▶ Task: Beginning with the line that includes "Screen dimensions: 455x600" and ending with the last line of the entries below, set down each line exactly; include no pictures.
- - - -
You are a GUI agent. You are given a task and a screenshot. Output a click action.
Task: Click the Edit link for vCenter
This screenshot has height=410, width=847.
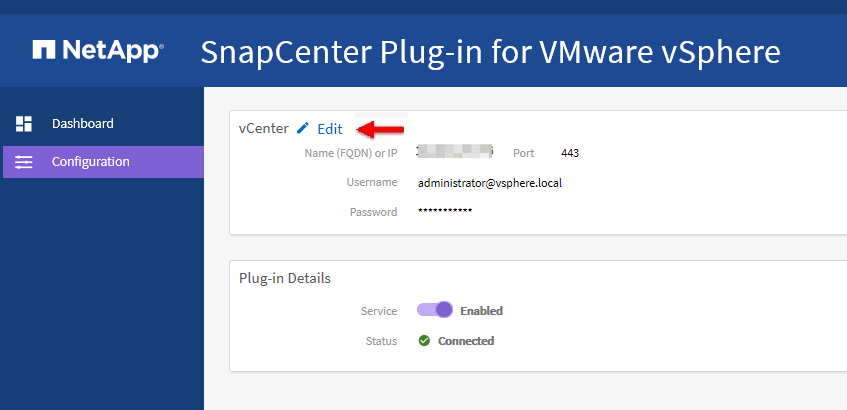(329, 129)
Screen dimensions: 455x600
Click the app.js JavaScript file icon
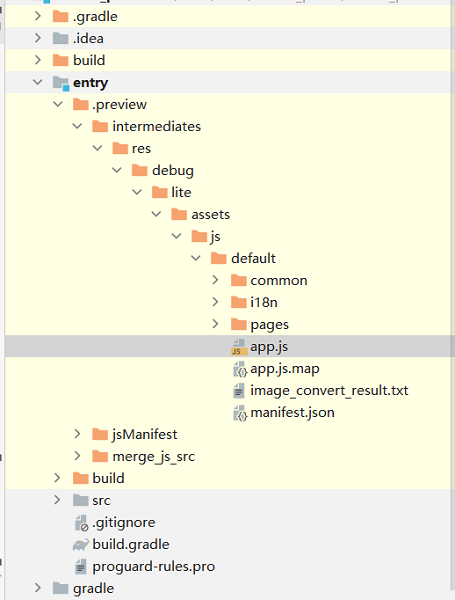click(239, 347)

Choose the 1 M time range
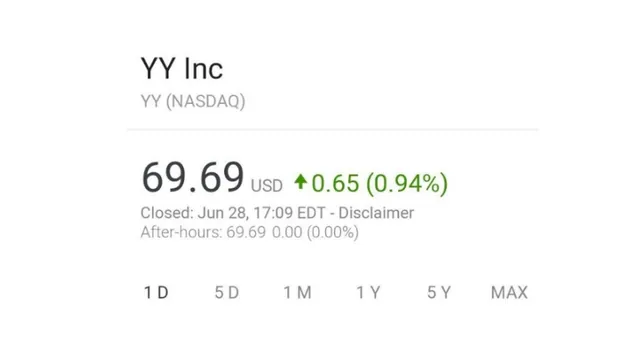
- - - -
▶ Exercise response:
Screen dimensions: 455x600
Click the app.js JavaScript file icon
click(239, 347)

Choose the 1 M time range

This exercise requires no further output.